### The data
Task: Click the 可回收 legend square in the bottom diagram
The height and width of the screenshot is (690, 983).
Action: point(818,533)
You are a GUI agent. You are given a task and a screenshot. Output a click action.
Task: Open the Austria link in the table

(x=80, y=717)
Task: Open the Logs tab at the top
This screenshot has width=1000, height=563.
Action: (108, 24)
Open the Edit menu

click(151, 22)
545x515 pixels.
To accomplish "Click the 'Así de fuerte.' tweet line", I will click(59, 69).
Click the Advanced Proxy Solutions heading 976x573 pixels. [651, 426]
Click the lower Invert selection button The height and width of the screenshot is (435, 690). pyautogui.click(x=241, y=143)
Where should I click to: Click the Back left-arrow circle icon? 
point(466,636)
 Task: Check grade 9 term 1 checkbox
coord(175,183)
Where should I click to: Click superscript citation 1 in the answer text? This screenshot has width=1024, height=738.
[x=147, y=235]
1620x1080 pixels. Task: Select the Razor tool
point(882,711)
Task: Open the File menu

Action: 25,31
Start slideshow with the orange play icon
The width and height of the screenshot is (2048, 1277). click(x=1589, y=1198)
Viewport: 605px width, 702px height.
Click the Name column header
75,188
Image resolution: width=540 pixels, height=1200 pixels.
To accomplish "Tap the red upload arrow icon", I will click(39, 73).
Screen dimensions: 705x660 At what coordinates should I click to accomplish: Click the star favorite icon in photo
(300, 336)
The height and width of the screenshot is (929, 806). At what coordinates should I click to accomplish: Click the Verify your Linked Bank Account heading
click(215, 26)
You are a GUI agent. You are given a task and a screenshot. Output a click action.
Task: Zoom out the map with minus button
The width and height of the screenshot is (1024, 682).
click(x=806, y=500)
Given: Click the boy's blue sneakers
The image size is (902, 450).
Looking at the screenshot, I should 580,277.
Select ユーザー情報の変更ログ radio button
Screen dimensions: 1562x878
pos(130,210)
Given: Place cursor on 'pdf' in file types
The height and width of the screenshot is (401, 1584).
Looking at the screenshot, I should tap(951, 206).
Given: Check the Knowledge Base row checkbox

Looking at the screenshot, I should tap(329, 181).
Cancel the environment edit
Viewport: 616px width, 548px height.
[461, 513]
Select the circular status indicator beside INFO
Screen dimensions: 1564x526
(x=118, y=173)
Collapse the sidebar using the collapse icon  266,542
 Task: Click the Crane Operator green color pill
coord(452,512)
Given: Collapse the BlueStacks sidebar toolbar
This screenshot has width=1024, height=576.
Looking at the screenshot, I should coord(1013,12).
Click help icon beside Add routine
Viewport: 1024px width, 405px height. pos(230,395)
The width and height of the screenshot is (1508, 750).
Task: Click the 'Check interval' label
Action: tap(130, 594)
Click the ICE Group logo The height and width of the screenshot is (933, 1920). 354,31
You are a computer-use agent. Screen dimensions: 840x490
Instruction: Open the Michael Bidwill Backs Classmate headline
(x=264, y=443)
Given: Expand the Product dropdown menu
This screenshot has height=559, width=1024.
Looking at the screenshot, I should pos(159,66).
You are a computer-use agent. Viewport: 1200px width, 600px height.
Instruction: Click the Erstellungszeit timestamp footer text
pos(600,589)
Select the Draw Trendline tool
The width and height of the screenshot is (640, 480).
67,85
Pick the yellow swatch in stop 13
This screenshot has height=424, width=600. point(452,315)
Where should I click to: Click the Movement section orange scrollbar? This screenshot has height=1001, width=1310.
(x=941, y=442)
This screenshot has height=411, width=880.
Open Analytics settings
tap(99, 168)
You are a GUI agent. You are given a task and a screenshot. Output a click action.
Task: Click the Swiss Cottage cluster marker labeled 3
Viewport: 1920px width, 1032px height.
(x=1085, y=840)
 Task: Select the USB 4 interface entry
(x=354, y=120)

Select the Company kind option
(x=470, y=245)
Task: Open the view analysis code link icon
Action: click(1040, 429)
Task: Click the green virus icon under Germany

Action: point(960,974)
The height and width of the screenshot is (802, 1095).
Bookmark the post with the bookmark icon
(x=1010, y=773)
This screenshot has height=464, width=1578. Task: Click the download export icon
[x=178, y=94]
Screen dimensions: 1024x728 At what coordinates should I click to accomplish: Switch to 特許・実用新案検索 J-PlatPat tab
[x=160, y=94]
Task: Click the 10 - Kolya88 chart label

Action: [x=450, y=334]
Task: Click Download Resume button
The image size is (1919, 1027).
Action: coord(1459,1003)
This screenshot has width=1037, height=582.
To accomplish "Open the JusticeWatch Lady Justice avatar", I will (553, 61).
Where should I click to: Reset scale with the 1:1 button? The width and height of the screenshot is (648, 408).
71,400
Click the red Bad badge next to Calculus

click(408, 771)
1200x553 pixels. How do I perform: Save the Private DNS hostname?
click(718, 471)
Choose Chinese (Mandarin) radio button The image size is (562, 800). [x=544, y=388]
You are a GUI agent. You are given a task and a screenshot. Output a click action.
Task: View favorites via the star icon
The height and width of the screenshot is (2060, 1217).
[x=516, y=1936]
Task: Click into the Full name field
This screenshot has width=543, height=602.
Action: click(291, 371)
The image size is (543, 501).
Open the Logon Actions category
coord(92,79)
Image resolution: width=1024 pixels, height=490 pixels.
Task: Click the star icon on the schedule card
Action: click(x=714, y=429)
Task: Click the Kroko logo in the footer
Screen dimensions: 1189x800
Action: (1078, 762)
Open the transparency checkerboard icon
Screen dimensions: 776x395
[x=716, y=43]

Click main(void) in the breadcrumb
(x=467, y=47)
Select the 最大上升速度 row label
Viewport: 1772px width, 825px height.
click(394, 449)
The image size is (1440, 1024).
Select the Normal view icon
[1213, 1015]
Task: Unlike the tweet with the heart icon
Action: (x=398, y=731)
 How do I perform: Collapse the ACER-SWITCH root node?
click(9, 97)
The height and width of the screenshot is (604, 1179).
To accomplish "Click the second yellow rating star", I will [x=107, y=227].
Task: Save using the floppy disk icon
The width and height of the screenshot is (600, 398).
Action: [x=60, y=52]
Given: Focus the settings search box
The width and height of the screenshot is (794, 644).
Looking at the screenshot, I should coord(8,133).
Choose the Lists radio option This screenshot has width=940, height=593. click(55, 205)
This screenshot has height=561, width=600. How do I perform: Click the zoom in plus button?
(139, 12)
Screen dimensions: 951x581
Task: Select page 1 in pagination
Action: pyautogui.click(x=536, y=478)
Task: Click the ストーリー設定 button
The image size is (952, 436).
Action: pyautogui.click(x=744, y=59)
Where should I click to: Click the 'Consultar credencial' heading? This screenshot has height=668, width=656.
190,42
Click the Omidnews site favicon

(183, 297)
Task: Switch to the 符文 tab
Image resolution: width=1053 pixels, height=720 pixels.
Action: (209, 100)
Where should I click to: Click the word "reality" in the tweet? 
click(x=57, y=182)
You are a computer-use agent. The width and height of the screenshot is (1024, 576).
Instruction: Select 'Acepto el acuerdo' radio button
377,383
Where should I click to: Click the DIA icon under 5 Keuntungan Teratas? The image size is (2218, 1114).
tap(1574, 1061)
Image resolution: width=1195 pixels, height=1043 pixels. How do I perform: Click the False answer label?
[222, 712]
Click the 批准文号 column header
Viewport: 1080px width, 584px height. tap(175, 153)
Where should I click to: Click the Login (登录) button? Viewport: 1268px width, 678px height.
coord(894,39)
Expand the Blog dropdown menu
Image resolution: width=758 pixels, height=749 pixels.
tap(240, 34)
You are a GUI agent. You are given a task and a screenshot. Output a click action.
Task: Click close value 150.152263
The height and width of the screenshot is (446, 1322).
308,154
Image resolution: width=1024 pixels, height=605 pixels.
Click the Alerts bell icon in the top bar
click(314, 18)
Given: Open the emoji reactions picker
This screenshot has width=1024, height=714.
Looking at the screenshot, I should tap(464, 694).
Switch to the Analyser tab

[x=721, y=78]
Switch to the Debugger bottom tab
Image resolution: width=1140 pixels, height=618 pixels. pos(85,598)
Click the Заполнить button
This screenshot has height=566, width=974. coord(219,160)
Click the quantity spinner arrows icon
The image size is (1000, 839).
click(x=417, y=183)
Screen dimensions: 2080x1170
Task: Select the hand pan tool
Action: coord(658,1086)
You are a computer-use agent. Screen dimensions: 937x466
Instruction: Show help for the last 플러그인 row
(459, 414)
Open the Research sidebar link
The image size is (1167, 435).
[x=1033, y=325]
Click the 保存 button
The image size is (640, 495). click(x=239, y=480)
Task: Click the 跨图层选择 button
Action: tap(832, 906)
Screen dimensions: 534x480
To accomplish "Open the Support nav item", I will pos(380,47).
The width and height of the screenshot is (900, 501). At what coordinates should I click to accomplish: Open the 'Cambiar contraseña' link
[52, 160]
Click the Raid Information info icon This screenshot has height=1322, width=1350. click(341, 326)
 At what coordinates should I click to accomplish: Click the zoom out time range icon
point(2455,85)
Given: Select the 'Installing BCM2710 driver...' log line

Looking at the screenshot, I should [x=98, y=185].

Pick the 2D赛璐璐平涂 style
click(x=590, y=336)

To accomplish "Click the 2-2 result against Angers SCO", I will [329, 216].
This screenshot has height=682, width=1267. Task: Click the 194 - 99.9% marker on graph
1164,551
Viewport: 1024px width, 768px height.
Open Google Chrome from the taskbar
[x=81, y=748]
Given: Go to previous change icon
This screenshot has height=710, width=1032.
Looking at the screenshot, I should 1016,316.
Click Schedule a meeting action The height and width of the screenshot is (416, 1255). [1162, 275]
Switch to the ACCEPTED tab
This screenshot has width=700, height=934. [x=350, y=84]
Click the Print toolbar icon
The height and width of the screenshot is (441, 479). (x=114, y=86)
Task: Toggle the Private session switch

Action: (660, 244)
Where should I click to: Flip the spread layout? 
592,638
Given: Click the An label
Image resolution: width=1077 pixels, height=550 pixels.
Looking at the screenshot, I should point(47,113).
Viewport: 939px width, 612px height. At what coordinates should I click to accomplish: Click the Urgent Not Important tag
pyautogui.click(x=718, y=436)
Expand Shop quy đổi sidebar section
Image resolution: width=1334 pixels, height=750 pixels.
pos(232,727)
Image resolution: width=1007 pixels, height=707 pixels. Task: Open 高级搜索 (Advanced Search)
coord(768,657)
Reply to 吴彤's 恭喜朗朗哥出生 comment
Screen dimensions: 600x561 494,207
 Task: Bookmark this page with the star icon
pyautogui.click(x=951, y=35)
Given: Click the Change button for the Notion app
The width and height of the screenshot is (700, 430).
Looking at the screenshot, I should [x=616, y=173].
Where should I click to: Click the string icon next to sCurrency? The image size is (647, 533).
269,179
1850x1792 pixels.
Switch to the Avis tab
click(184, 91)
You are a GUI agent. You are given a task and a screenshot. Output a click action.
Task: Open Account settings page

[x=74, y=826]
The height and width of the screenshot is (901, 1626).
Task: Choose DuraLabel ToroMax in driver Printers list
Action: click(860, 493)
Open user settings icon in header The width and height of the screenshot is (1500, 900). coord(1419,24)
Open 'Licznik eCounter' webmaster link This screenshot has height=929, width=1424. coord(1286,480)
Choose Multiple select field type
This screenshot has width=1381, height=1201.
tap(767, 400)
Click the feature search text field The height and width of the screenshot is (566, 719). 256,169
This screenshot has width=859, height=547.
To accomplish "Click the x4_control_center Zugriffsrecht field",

### Action item
In the preceding material, find each line holding the word "Expand" and copy it out.

### Answer section
Given: Expand the Product dropdown menu
Expand the Blog dropdown menu
Expand Shop quy đổi sidebar section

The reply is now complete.